Collected data entries
━━━━━━

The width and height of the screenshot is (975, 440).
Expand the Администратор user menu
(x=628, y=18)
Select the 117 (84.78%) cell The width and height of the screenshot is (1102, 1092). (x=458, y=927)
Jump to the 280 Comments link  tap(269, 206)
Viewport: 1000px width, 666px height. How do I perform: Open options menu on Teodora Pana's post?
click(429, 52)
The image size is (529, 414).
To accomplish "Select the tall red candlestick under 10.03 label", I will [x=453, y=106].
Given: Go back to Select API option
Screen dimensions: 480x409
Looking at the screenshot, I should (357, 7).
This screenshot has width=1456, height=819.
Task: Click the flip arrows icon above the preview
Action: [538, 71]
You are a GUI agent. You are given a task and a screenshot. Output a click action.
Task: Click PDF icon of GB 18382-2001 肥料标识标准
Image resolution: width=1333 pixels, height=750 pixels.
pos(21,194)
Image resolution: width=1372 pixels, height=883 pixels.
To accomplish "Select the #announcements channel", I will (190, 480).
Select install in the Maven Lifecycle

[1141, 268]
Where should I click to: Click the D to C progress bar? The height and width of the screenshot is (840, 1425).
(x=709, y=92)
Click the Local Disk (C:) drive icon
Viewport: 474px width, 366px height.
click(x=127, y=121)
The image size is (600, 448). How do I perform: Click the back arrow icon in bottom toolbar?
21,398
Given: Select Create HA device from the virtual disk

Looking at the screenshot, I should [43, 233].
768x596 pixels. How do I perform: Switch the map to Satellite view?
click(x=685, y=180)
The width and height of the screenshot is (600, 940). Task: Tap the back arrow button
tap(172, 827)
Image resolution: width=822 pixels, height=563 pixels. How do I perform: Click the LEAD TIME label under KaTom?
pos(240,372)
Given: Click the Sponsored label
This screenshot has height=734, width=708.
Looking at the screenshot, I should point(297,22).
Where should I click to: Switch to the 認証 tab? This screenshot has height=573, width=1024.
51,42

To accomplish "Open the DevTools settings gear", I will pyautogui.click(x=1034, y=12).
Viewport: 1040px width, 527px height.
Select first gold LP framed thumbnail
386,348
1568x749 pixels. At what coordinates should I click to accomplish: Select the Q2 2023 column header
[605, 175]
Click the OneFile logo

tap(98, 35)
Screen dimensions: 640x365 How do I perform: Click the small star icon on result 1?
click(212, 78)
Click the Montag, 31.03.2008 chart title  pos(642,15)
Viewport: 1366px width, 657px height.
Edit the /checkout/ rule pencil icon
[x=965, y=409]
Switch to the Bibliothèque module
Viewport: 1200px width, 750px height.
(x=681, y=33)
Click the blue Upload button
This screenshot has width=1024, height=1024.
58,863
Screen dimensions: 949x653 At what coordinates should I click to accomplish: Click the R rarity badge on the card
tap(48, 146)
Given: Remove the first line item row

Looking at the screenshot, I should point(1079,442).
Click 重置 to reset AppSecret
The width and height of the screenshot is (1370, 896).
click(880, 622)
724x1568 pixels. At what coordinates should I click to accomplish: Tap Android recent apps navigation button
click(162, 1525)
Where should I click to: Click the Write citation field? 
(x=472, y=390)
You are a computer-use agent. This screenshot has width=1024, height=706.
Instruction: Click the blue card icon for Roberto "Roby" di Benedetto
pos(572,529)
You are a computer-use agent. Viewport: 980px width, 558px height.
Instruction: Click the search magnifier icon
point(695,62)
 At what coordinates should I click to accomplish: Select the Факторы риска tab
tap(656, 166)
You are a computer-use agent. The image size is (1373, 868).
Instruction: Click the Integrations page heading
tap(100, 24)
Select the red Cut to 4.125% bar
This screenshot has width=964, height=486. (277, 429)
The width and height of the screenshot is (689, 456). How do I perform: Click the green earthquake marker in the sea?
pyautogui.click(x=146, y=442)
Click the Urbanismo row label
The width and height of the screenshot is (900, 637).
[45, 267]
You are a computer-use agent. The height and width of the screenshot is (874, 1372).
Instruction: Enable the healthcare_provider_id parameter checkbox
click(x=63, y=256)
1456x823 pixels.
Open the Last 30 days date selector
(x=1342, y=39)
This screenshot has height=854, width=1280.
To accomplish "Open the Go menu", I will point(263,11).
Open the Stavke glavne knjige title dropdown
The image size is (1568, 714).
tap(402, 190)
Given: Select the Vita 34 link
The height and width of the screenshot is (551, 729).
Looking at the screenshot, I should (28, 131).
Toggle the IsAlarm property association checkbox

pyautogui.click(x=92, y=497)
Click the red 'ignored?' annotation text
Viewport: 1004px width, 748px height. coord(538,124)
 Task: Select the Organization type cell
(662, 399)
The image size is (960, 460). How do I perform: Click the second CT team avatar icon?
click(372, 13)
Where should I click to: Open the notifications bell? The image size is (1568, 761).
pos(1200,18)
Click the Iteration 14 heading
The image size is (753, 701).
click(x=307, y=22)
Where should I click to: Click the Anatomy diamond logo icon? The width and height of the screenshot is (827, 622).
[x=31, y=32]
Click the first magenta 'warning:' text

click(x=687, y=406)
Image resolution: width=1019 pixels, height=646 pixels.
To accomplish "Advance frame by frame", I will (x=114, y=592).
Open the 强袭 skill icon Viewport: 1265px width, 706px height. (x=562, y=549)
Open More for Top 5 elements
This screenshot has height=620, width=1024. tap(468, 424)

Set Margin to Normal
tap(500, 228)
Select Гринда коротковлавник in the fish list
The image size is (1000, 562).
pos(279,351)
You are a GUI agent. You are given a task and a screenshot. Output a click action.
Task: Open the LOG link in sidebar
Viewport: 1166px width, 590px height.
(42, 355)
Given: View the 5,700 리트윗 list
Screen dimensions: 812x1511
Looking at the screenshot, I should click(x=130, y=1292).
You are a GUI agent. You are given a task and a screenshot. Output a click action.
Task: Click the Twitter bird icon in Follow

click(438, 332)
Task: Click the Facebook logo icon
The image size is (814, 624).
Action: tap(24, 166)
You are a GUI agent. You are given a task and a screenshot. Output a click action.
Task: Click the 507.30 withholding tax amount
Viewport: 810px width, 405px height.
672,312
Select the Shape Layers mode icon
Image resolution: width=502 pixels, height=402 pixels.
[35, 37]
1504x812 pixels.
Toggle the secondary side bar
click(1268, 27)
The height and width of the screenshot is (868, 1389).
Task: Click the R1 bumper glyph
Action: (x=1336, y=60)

━━━━━━

**Activity**
Scan the entries above for the word "link" and collect each line holding it.

**Output below**
Jump to the 280 Comments link  tap(269, 206)
Given: Select the Vita 34 link
Task: Open the LOG link in sidebar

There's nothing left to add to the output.